From a clinical perspective, irisin holds promise both as a diagnostic biomarker and potentially as a therapeutic target. In the management of patients with type 2 diabetes and obesity, measurement of circulating irisin levels could offer additional insight into the severity of metabolic dysfunction and residual insulin sensitivity. For instance, patients with particularly low irisin levels might benefit from targeted lifestyle interventions aimed at increasing muscle activity, such as resistance training or aerobic exercise, which have been shown to upregulate irisin expression.
Additionally, if future studies confirm causality, therapeutic strategies aimed at increasing irisin – either through pharmacologic agents or gene therapy – could represent a novel avenue for improving insulin sensitivity and lipid profiles. However, these applications remain speculative, and further research is needed to fully elucidate the mechanisms and therapeutic potential of irisin.
Conclusion
Our study demonstrated that circulating irisin levels are significantly lower in patients with type 2 diabetes, irrespective of BMI, and that lower irisin levels are associated with an unfavorable lipid profile and insulin resistance markers. These findings reinforce the potential role of irisin as a biomarker for monitoring of metabolic disturbances in type 2 diabetes. Future research should focus on elucidating the mechanistic role of irisin in metabolic pathways and determining whether modulation of irisin levels could offer a therapeutic avenue for managing metabolic disorders.
Footnotes
Acknowledgements
The authors would like to thank the Ministry of Science, Technological Development and Innovation of the Republic of Serbia (No. 451-03-65/2024-03/200113; 451-03-66/2024-03/200113). The authors would also like to thank the doctors of the Institute of Occupational Health, Nis, Serbia, prim. dr spec. Dragan Djordjević and dr Milica Niznar.
Authors’ Note
All authors critically reviewed the manuscript for important intellectual content; all authors gave approval of the version to be submitted; all authors agree to be account able for all aspects of the work.
Ethical Considerations
Granted by the Ethical Committee of the Institute of Occupational Health, Nis, Serbia (Approval No. 304) from 14.02.2024.
Consent to Participate
All participants were informed about the study protocol and provided written informed consent.
Author Contributions
Sanja Stanković: Conceptualization; Data curation; Formal analysis; Investigation; Methodology; Writing - original draft; Writing - review & editing.

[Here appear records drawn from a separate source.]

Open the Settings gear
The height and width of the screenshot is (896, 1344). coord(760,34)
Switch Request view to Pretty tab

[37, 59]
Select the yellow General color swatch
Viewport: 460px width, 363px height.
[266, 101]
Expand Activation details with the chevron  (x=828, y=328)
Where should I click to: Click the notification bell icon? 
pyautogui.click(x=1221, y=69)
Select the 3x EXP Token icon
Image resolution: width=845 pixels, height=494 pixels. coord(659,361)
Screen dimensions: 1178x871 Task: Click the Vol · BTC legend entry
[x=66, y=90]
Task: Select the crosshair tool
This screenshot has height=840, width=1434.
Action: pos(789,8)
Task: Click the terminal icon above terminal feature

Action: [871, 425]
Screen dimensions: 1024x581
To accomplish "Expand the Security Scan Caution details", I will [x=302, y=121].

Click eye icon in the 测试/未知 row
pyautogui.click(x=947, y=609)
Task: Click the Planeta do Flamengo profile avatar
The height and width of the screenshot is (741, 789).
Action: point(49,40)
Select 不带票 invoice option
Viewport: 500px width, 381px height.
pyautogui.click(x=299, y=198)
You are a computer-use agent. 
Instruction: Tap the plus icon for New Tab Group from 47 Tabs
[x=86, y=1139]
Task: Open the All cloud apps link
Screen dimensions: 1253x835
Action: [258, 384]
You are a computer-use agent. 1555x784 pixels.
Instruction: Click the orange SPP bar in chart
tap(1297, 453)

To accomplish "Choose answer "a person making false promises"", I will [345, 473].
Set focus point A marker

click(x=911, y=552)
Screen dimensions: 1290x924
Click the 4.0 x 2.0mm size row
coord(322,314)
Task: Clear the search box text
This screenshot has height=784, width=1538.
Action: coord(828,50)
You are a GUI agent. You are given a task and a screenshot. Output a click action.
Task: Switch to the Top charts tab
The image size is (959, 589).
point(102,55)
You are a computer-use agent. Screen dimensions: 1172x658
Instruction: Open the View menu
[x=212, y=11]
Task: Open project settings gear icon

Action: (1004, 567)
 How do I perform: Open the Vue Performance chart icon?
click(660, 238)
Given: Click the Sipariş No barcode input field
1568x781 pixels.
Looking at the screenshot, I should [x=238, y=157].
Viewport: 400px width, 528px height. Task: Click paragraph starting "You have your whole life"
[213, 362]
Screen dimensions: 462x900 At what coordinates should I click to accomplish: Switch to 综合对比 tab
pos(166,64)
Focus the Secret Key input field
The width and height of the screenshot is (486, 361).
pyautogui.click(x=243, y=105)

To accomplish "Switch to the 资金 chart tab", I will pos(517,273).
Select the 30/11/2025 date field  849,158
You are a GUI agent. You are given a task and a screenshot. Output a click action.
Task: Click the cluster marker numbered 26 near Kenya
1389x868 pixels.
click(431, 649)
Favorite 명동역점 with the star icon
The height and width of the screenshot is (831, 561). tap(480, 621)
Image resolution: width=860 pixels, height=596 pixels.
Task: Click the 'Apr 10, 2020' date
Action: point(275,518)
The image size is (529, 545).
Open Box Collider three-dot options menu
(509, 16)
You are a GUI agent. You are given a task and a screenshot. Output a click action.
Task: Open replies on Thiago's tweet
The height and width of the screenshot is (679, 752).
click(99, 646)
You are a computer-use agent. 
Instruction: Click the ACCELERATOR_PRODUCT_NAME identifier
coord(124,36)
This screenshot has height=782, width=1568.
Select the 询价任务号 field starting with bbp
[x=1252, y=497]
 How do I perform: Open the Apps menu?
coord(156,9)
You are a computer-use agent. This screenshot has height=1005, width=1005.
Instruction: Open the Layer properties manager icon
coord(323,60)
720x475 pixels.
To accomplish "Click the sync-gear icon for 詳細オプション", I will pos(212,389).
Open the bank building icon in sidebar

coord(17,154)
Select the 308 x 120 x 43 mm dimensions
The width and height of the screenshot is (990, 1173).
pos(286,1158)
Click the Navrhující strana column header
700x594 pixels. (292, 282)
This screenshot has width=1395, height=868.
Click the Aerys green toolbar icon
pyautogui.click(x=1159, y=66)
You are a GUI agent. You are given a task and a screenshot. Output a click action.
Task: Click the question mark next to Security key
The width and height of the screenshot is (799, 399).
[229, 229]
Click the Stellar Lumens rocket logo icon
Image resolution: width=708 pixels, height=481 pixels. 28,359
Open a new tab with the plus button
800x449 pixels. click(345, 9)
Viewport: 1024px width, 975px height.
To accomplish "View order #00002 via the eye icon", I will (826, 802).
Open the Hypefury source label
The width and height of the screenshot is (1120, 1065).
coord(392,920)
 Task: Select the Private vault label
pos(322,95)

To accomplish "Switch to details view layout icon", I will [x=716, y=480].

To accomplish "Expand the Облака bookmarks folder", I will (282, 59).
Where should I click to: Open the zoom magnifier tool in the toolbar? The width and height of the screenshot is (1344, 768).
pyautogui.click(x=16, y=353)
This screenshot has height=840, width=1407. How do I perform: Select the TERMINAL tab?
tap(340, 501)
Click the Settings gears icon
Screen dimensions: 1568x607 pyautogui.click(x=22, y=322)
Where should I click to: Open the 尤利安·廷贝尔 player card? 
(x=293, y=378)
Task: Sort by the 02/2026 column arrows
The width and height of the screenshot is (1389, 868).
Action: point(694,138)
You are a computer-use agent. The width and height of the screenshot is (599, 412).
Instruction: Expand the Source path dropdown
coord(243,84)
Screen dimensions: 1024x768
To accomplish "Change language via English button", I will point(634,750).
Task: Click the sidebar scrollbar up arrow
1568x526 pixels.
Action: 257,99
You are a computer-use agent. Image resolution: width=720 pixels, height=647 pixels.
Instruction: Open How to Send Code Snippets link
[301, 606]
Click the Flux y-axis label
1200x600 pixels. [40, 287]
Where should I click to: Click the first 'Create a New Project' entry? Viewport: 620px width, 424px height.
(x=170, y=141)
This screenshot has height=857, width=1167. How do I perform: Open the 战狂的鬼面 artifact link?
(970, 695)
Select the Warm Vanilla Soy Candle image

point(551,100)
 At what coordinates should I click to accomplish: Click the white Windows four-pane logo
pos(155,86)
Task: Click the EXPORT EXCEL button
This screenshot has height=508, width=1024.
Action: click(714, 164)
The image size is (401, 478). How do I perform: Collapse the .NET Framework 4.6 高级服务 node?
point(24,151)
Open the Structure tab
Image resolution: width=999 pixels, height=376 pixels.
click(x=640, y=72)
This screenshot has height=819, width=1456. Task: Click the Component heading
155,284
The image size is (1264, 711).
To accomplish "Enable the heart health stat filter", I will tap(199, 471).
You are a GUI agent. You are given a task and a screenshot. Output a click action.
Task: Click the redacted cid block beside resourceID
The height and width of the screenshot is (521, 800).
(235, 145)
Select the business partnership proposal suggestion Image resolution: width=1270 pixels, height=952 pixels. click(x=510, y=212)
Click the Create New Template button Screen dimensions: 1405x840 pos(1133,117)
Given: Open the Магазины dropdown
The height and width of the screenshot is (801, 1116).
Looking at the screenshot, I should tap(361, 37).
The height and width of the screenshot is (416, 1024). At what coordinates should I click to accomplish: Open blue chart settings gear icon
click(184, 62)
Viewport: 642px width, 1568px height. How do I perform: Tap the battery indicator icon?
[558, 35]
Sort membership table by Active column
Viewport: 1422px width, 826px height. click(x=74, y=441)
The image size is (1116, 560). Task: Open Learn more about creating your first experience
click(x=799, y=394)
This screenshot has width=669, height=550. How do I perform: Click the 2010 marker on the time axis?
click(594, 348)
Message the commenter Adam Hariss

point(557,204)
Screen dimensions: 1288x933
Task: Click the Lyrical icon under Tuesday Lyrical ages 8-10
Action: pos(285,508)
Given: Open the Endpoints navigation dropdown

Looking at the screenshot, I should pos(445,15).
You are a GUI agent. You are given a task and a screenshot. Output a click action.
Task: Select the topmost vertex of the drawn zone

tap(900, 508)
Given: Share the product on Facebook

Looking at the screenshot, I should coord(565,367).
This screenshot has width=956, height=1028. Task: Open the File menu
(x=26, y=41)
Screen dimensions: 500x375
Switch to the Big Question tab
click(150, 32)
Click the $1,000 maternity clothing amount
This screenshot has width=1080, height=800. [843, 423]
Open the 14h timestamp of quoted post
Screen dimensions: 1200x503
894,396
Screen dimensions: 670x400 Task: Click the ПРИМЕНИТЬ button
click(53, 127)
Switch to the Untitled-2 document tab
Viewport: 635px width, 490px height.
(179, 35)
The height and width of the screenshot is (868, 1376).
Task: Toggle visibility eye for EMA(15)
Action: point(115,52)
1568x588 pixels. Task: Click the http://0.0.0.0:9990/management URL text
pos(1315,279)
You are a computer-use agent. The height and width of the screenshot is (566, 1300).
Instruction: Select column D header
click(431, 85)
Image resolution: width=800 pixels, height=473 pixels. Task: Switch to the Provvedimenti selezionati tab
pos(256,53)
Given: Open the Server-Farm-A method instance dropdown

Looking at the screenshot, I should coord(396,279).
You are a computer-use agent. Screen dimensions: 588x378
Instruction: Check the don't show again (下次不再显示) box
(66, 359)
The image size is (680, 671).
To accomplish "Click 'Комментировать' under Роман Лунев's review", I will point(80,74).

Valentina N. Nikolić: Conceptualization; Methodology; Writing - original draft; Writing - review & editing. Nikola Krstić: Formal analysis; Investigation; Writing - original draft; Writing - review & editing.
Funding
The author(s) received no financial support for the research, authorship, and/or publication of this article.
Declaration of Conflicting Interests
The author(s) declared no potential conflicts of interest with respect to the research, authorship, and/or publication of this article.